Fort Ruckman was built between 1904 and 1907 on about 45 acres at Bass Point. The southwest side of the peninsula was an ideal defensive location to protect the northern approaches to Boston Harbor.
During WWII, it housed the group command post for the northern district of the harbor defenses of Boston.

Murphy was 14-and-a-half when he was ordered to active duty with the U.S. Army and to report to Fort Ruckman on Sept. 10, 1940. He altered his birth certificate in order to join, and remained in the military for 24 years.
To this day, he remembers looking for his barracks as he came to the end of the causeway, but instead he was greeted with a tent city. The barracks had not yet been constructed.
He was trained to use small weapons and seacoast artillery, and handled the two long-range guns of Battery Gardner.
On the drive back from a three-day trip with four other soldiers on the morning of Dec. 7, 1941, Murphy was pulled over by a state trooper in Framingham who asked what they were doing, driving in full uniform. The men told the trooper they were looking for a bite to eat.

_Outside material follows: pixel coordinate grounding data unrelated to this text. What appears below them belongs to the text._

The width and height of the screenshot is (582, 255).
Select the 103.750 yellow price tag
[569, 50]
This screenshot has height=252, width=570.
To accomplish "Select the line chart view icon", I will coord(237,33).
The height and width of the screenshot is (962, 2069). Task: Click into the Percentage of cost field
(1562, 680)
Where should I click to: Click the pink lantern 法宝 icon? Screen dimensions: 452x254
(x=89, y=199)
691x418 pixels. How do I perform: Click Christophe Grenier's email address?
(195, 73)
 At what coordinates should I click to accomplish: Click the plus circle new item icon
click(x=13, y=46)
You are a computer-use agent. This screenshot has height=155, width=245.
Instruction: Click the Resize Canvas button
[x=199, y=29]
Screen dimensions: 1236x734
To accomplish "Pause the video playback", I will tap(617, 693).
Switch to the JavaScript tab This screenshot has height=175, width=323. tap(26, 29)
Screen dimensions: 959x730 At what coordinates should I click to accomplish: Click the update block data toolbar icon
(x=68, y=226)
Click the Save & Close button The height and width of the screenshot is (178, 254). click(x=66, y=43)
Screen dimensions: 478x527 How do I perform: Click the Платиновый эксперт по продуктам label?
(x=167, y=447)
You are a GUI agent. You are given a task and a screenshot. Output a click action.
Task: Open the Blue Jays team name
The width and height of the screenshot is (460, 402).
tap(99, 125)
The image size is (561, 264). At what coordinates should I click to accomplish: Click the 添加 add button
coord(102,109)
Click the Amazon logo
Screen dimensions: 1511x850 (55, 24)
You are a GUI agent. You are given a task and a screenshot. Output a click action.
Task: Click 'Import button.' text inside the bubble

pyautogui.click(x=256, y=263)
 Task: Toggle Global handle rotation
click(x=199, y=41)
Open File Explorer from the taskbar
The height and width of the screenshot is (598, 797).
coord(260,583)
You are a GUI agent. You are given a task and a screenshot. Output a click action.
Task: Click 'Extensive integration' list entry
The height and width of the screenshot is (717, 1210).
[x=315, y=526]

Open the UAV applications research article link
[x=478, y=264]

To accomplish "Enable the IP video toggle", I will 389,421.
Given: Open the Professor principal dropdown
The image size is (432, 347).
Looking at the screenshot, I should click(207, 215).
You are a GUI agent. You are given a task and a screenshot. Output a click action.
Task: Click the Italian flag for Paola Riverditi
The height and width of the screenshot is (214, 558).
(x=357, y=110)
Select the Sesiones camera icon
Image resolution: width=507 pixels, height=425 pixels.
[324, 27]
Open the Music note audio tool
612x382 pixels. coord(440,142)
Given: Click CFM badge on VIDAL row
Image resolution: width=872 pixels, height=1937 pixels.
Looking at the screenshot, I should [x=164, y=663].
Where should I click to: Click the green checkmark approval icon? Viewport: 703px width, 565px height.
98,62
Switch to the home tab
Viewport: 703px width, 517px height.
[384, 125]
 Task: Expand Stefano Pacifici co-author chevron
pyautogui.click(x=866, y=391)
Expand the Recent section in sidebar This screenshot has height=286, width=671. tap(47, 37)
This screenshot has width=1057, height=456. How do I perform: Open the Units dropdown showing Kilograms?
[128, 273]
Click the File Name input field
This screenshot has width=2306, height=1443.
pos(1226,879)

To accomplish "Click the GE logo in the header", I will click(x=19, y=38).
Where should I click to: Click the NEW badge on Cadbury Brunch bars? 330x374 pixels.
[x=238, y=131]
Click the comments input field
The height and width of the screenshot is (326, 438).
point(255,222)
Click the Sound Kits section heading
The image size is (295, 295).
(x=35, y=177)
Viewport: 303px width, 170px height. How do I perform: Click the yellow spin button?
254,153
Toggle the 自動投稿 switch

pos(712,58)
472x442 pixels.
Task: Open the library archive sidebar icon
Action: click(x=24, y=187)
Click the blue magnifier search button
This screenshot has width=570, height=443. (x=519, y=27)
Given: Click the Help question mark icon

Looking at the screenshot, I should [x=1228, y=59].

“He said ‘this country is at war’ and that was our first report of the bombing in Japan,” said Murphy. “We didn’t have a radio in the car. We were ordered to return to base immediately. It was pretty scary. We were at war.”
He was ordered to report to Sagamore Hill Military Reservation at Sagamore Beach to protect the northern entrance of the Cape Cod Canal from possible German submarines carrying saboteurs and spies, he said.
From there, he was trained to use a rifle cannon in Pendleton, Virginia, and later he was ordered to board a ship and travel overseas.
“We were happy to be fighting the Japanese because they were the ones who bombed Pearl Harbor,” he said. “But we had no idea we were going overseas.”
Murphy spent 39 months in the Pacific, visiting nine islands and facing combat on the Solomon Islands, Guadalcanal, and New Guinea.
Students questioned what some of the existing landmarks in town were used for, and whether residents lived in town at the same time.
Julie Tarmy, director of the Nahant Historical Society pointed out what once existed in the places in Nahant they know and explained the town’s rich military history dating back long before World War II.